Judith recua em prantos e assiste o marido e sua pequena milícia sairem disparados rumo ao centro de Montgomery. Sozinha, abraçou a si mesma até que outras mulheres do cortiço viessem a consolar. Entretanto, nem todas estavam complacentes com a situação. Algumas nem disfarçavam ao dar suas críticas próximas a ela.

Judith bem sabia qual era o assunto e por mais que lhe fosse doído admitir, talvez estivessem certos. Ela quis afastar a ideia da cabeça para não culpar Absalon, mas era uma tarefa difícil que requisitava toda sua empatia.

Até poucos anos atrás ela era uma escravizada, tal como Absalon e todos os irmãos de cor. Com o fim da Guerra Civil, os republicanos se empenhavam no projeto de "reconstrução" à sombra do preconceito que não fora derrotado.

O Norte consolidava seu poder sobre o Sul, porém os mais atentos percebiam a rusga interna que acontecia. Havia um grupo extremista no governo que não aceitava a ideia de reunificação sem que ações severas fossem impostas aos Estados Confederados.

Vários coligados da União tomaram lugares públicos no antigo território dos Confederados e regimentos do Exército foram deslocados para manter a ordem e a vigilância. Enquanto alguns confederados perdiam direitos políticos, os afros americanos ganharam o direito ao voto e alguns foram nomeados para cargos importantes, anteriormente considerados elevados para a "raça".

Absalon era um destes. Começou a trabalhar ao lado do promotor Adam D. Johnson e vinha aprendendo o oficio do direito com ele. O preto tinha o dom para organização e era um homem robusto e corajoso. Liderou e protegeu vários irmãos durante a contenda. Foi exatamente essa veia para a justiça que lhe rendeu inimigos.

O maior deles: Solomon L. Mallory.
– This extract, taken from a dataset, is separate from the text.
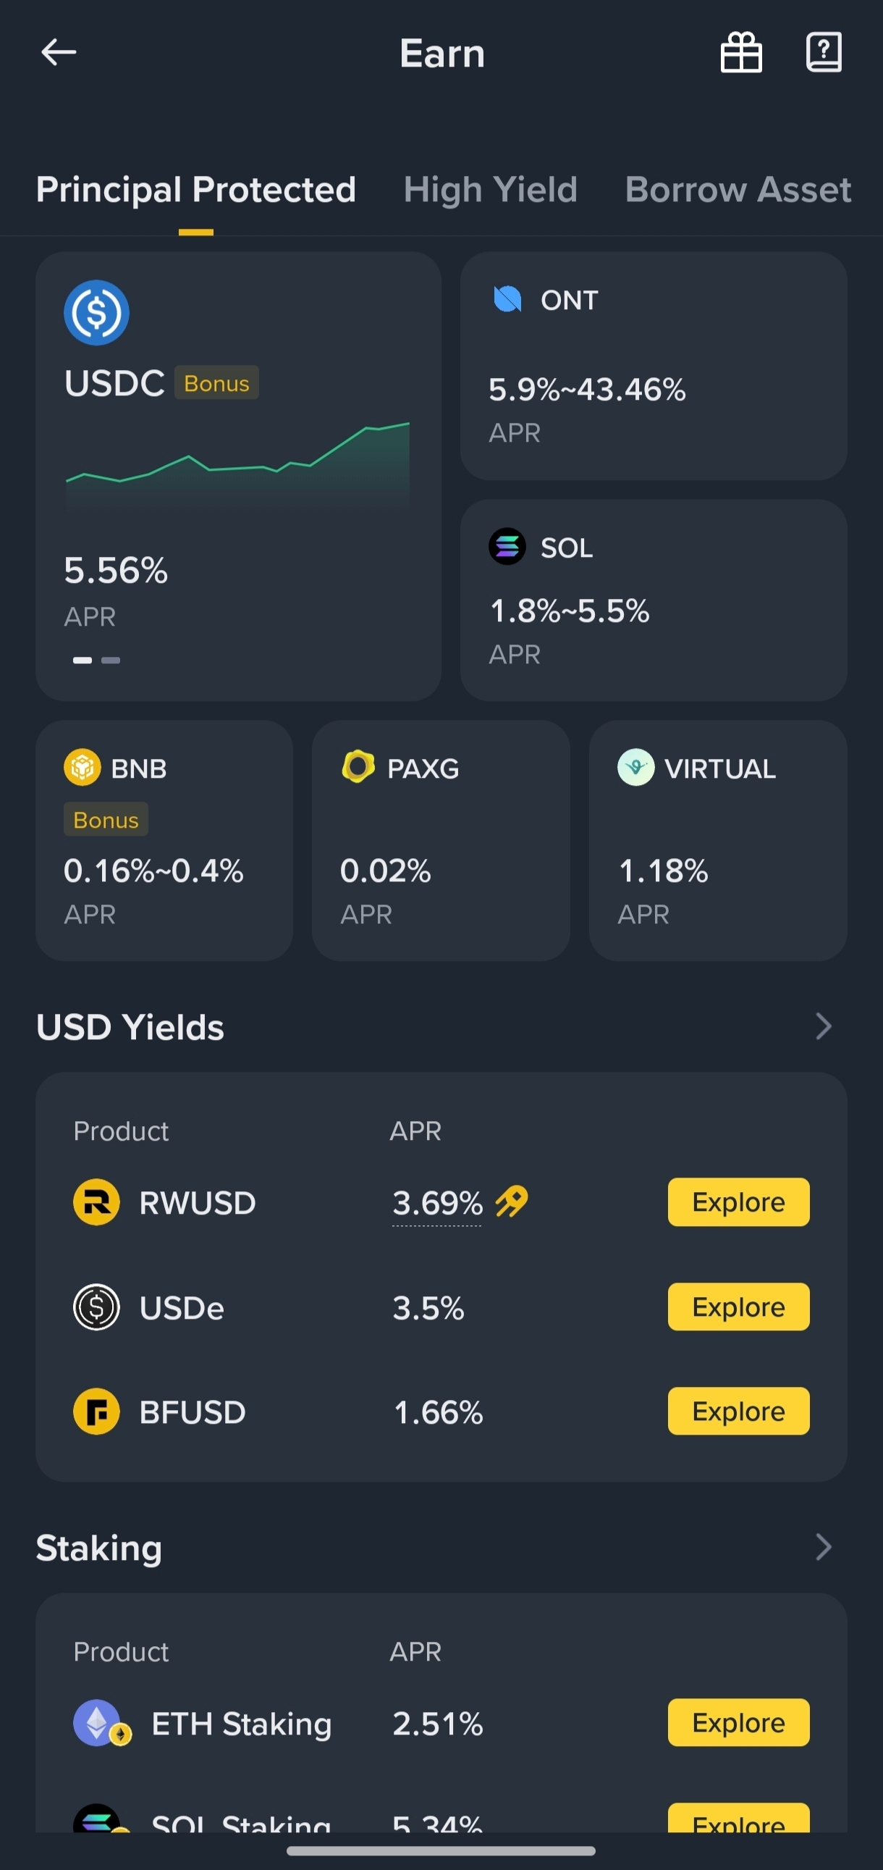This screenshot has width=883, height=1870.
Task: Explore the USDe product
Action: 738,1307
O sujeito era um grande produtor de algodão que se viu a beira da falência com a libertação dos escravizados e as reprimendas políticas da época. Porém resolveu isso de uma maneira bem anacrônica: cedeu porções de terras para as famílias afro americanas em troca de mão-de-obra pouco valorizada. Rumores de maus tratos ainda chegavam aos ouvidos da cidade, mas ninguém tinha coragem de ir contra a mão de ferro de Mallory. Absalon havia tomado as dores desses 'trabalhadores' e criava processos contra o homem. Com algum esforço, conseguiu um mandado de investigação criminal na propriedade Mallory. Mas isso era pouco perante a influência do velho chacal.
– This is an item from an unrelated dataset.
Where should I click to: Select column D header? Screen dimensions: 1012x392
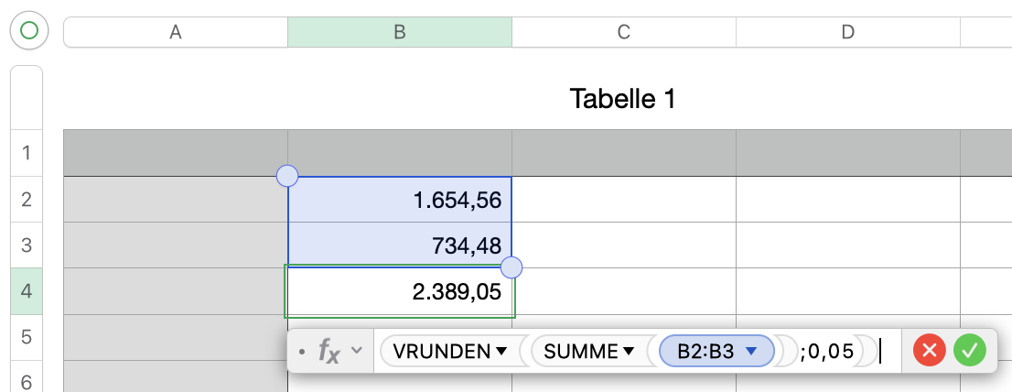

Ouve-se ruídos entre os bazares e praças da cidade de que "andou sumindo gente'' nas comunidades pertencentes ao latifundiário. Uns dizem que foi retaliação por terem apoiado Absalon nos processos. Embora as famílias dos desaparecidos demonstrassem profunda preocupação, nenhuma queixa oficial era feita e os sumiços continuavam. Absalon fazia o possível para resolver a questão, mas começou a ser enxotado das casas de quem protegia. E agora, a mazela havia batido na porta de sua família.

Além disso, na mata circundante era relatado a realização de algum culto estranho, onde pessoas com mantos e mascaras estranhas queimavam oferendas diante uma cruz.

Nada além de rumores. Mas uma possibilidade.

Judith afastou estes pensamentos da cachola e fez vigília com as outras mulheres até amanhecer. Orava em silêncio, pedindo a qualquer deus que ouvisse, pela volta de seu filho e marido ao lar.